About 9:20 a.m., the tornado traveled from at least Vermont and Gage avenues to 57th and Figueroa streets, Boldt said.
The wind tore the roof off a duplex on the 6300 block of Vermont Avenue, damaging five homes and several cars, said Los Angeles Fire Department spokeswoman Katherine Main.
Deborah LaVergne, 56, was preparing turkey sandwiches in the kitchen of the Garr Learning Center in South Los Angeles when she looked out the window. Outside, a black trash can swirled 30 feet in the air.
"The whole building was shaking," LaVergne said. "It sounded like a freight train."
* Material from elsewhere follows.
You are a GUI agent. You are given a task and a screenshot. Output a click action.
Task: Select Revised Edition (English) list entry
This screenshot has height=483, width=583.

The wind tore off the sign outside the Garr Learning Center, located on Gage and Vermont avenues, said owner Gerae Vernon. The sign spun in the wind and crashed into a window, shattering the glass and scaring the 21 children inside.
"Heavy rain, storm, winds, earthquakes – I'm used to that," Vernon said. "I had never seen anything like this before."
That waterspout was likely in the same band of storm cells as the tornado that hit South L.A., Boldt said. Such waterspouts are more likely in winter storms, Boldt said, but landspouts, or tornadoes, are not out of the question.
"It's not a common thing," Boldt said, "but they can occur."